## Written task A
Pull out every line of the entries below that contains the word "width".

## Quoted passage
§

Using deploy.sh (Recommended)

The deploy.sh script provides zero-config deployment:

# Deploy your first app
./deploy.sh my-first-app

# Deploy additional apps to the same resource group
./deploy.sh my-second-app

Environment Variables (Optional):

  • AZURE_ENV_NAME: Environment name (becomes resource group name)
  • AZURE_LOCATION: Azure region (e.g., eastus)
  • AZURE_SUBSCRIPTION_ID: Your Azure subscription ID
  • TEMPLATE_URL: Template repository URL (auto-detected if not set)

Using Azure Developer CLI (Manual)

# Deploy everything (infrastructure + code)
azd up

# Deploy only code changes
azd deploy

# Deploy only infrastructure changes  
azd provision

Resources Created

When you deploy, the following Azure resources are created:

  • Resource Group: Named after your environment (e.g., my-env)
  • Function App: Python 3.12 runtime on consumption plan
  • Storage Account: Required for Azure Functions
  • Application Insights: Monitoring and logging
  • Log Analytics Workspace: Centralized logging
  • App Service Plan: Consumption (Y1) tier

Multi-App Deployment

This template supports deploying multiple applications to the same resource group. Each application will have unique resource names based on the AZURE_SERVICE_NAME parameter.

Example: Deploy Two Apps to Same Resource Group

# Deploy first app
./deploy.sh app1

# Deploy second app to same resource group
./deploy.sh app2

Resource Naming Convention:

  • Resource Group: {AZURE_ENV_NAME} (shared)

§

## Provided records
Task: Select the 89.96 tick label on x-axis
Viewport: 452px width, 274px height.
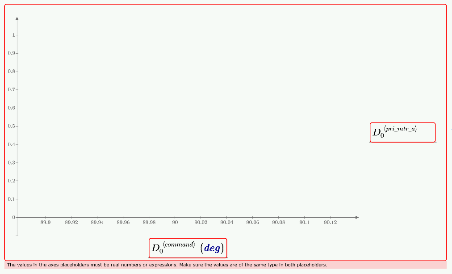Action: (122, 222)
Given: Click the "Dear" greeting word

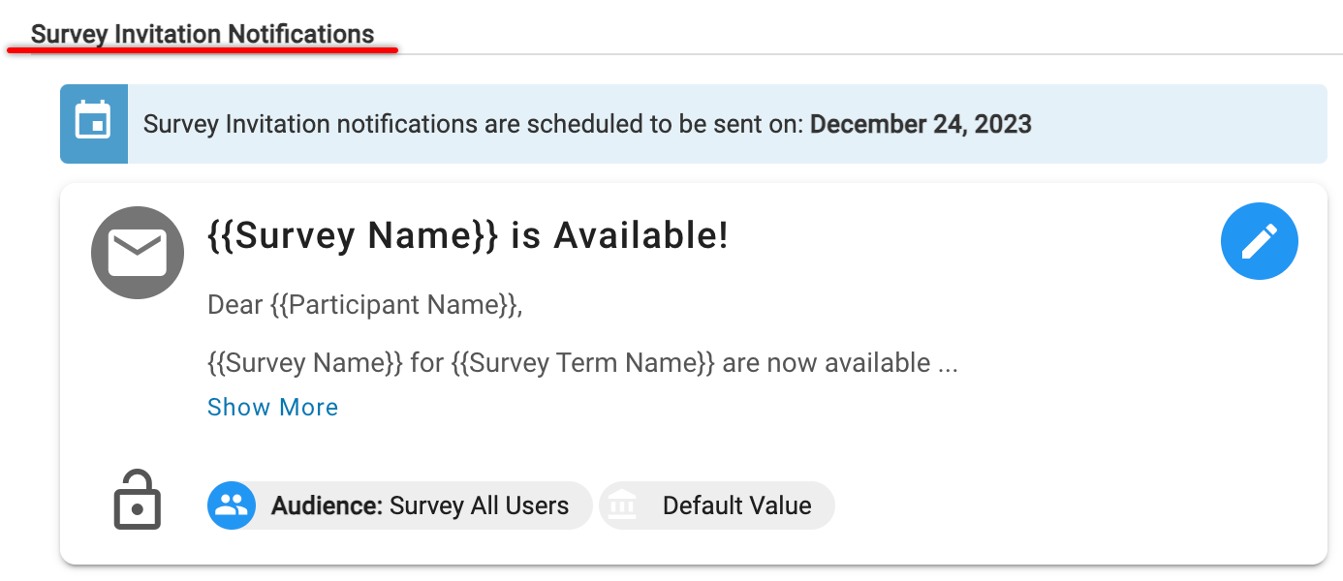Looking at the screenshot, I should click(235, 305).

§

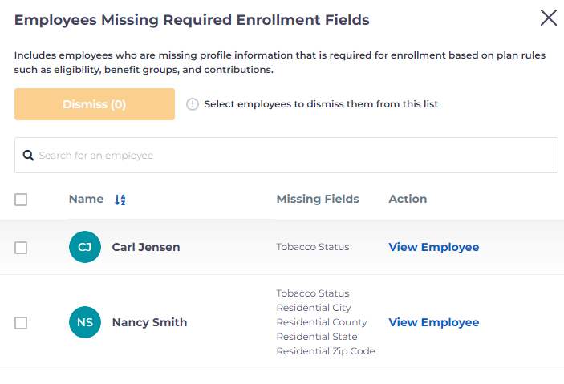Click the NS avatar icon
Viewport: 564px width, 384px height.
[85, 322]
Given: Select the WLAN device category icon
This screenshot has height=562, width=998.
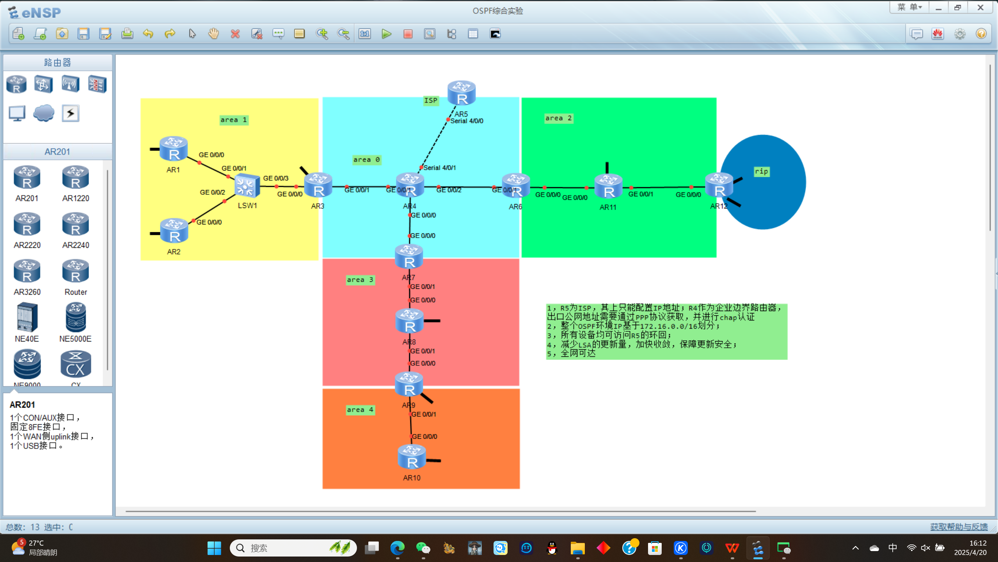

§

## Written task B
Pick up the Azure deployment guide above at the point where it stops, and carry it on.

## Output A
Viewport: 452px width, 274px height.
Viewport: 564px width, 384px height.
This screenshot has height=562, width=998.

## Output B
  • Function App: {AZURE_SERVICE_NAME}-{hash}-function-app
  • Storage Account: {AZURE_SERVICE_NAME}{hash}storage
  • App Service Plan: {AZURE_SERVICE_NAME}-{hash}-plan
  • Application Insights: {AZURE_SERVICE_NAME}-{hash}-appinsights

Benefits:

  • Cost Efficiency: Share monitoring and logging resources
  • Centralized Management: All related apps in one resource group
  • Unique Resources: Each app has its own compute and storage
  • Easy Cleanup: Delete entire resource group to remove all apps

Azure DevOps Setup

Prerequisites

Before setting up Azure DevOps integration, you'll need to gather the following information:

  • Azure Subscription ID: Found in the Azure Portal Subscriptions page
  • Azure Tenant ID: Available after app registration
  • Azure Client ID: Generated during app registration

Step-by-Step Setup

1. Get Azure Subscription ID

Navigate to the Azure Portal Subscriptions page and copy your subscription ID.

2. Register Azure Application

  1. Go to the Azure App Registrations page
  2. Click "New registration"
  3. Provide a name for your application
  4. Select the appropriate account types
  5. Click "Register"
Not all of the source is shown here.